Tomato plants need a bit of help to reach their full fruit-production potential. The best way to grow large quantities of tomatoes is to keep on top of pruning. Pruning the plant allows it to focus all of its energy on developing tomatoes, as opposed to supporting non-fruit-bearing branches. Though, depending on conditions, an unpruned plant might offer more fruit, it's also far more likely to develop fruit rots and leaf issues because of trapped moisture. Pruning the plant ensures that it produces healthy tomatoes steadily throughout the season.
Start pruning the tomato plant as soon as the first flower cluster develops. Use a pair of garden shears to snip off all leaves and sideshoots below the flower cluster on the main stem. They will not produce any fruit and will burn up the plant's resources.
Support the plant properly by staking it. Drive a stake into the ground about 4 inches from the seedling immediately after planting. When the first flower cluster develops, tie the main stem to the support with soft strips of cloth. Loop a piece of cloth around the area of the plant that's about a foot from the top of the vine. Cross the tails to make a figure-8 pattern, then tie the tails behind the stake. Make a similar figure-8 wrap directly above the first flower cluster to support the fruit-bearing branch.
Loop cloth ties above each flower cluster at they emerge, crossing them over to make a figure-8 and tying them behind the stake. This will train the stem upward, allowing its leaves to drink in as much sun as possible.
Pinch off suckers as soon as they appear. Suckers are tiny leaves that sprout between the main stem and its offshoot, fruit-producing branches. Simply grip the sucker at its base, where it meets the main stem, between your thumb and index finger and pop it off of the vine.

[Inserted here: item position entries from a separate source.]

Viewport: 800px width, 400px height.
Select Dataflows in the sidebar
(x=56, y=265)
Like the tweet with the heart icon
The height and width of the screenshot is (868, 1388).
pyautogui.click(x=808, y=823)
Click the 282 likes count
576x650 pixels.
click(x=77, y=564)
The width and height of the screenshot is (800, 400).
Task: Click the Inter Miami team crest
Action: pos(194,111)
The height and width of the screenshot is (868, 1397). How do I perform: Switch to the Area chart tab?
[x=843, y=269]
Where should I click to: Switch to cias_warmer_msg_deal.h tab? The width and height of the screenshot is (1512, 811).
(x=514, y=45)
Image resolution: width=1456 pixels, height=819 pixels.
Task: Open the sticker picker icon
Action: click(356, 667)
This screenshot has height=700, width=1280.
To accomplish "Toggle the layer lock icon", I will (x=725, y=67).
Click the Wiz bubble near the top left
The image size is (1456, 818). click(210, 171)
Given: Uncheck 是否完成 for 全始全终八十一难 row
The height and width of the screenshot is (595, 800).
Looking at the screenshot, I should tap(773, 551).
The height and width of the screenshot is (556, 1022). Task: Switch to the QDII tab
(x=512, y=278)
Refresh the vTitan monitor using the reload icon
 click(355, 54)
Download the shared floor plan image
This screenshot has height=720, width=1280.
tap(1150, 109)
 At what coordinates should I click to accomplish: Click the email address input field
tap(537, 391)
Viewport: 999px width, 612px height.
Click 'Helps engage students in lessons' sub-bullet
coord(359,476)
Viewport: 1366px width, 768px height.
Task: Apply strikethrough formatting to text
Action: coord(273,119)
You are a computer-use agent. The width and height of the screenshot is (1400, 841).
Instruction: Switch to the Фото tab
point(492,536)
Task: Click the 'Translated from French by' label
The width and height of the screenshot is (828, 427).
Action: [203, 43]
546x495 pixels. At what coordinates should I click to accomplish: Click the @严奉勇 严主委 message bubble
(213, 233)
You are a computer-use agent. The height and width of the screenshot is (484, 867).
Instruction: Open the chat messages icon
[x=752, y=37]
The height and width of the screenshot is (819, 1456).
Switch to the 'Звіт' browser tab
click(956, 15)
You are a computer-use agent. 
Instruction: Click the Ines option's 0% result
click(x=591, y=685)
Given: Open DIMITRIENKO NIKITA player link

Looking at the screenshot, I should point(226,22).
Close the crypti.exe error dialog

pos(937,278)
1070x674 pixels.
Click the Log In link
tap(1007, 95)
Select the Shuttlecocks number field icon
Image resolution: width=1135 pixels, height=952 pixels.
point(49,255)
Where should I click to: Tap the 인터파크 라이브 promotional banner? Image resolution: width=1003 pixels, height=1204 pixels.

Top the tomato plant about 30 days before the first frost in the fall. Cut off the top off the main stem, just above the uppermost cluster of developing fruit, and use a pair of gardening shears to trim away any developing offshoots with no flowers. This will allow the tomato plant to channel its energy into making sure the developing tomatoes are plump and sweet, instead of producing a scant final crop of hard, mealy fruit that is inedible.